Thursday, November 29, 2007
A arte contemporânea segundo Arnaldo Jabor
Trecho de uma coluna do Arnaldo Jabor (Arte e pensamento estão num beco sem saída, 3/5/2005). Na ilustração, uma obra de Demian Hirst, intitulada The physical impossibility of death in the mind of someone living:
Na arte, então, tudo ficou também um bode negro. A destruição que vemos na vida, o império da sordidez mercantil, a ignorância no poder, o fanatismo do terror, a boçalidade da indústria cultural, a destruição ambiental, em suma, toda a tempestade de bosta que nos ronda está muito além de qualquer “denúncia” artística; o mal é tão profundo que denunciá-lo mecanicamente destruindo a própria arte como uma “prova do crime” acaba virando quase uma cumplicidade.
Sobrou para os artistas uma atitude geral masoquista, se mutilando na body art , se furando, querendo recuperar uma importância que tiveram nos tempos do modernismo, nem que seja pela destruição de si mesmos, para evitar o terrível sentimento de que talvez a arte tenha virado mesmo a mera produção de objetos descartáveis, desnecessários. Aceitar o efêmero da arte é vivido como a aceitação da morte. Aceitar apenas a produção de objetos vendáveis para as salas da burguesia é a derrota consumada. A morte da “aura” da arte está mais difícil de aceitar do que se pensava. Assim, o artista se vê como um profeta abandonado, e ele mesmo passou a usar a luz da “aura”, passou a ter “aura”, como um halo, como uma coroa de espinhos para sua solidão. O artista quer virar a obra de arte. E tudo faz para esquecer seu abandono, mesmo que seja expor seus excrementos numa latinha na Bienal de Veneza.
Caiu-me nas mãos uma revista velha com entrevista de Brad Holland, um ensaísta sacana e brilhante. Ele fala da arte de hoje e, de tabela, refere-se ao beco sem saída a que me refiro desde o início deste artigo-cabeça. Diz ele: “Duchamp fez uma obra-prima que foi um urinol. E chegou no fim da vida jogando xadrez como se fosse um objeto artístico. Meu avô também, acabou num urinol, jogando xadrez.(...) Tanto o dadaísmo como o surrealismo estão superados. É impossível distinguir esses movimentos estéticos da vida cotidiana.” Holland também sacaneia o expressionismo abstrato: “As multinacionais não podiam enfeitar seus “halls-Bauhaus” com retratos de palhaços tristes e casinhas de campo. Por isso, o abstracionismo foi inventado”. E depois: “Estamos tentando romper com as normas é, hoje, o slogan do anúncio do McDonald’s”. E a frase suprema: “Antigamente, o artista de vanguarda chocava a classe média; hoje, a classe média choca o artista de vanguarda”.

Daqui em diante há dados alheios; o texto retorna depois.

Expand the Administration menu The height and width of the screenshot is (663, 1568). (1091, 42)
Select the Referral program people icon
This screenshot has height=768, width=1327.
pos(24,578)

E, aí, vemos a verdade: a arte contemporânea está muito aquém da realidade. Que performance ou happening será mais contundente ou expressivo que a destruição de Nova York, do WTC? Que cadáver exposto dentro de garrafas ou latinhas de bosta ou tubarões podres ou latas de lixo são mais assustadores que a eternidade da guerra Israel-Árabe ou do inferno do Iraque? Sobrou uma denúncia tola (que aliás absolve gentalha sem talento), muito aquém da complexidade do horror de hoje.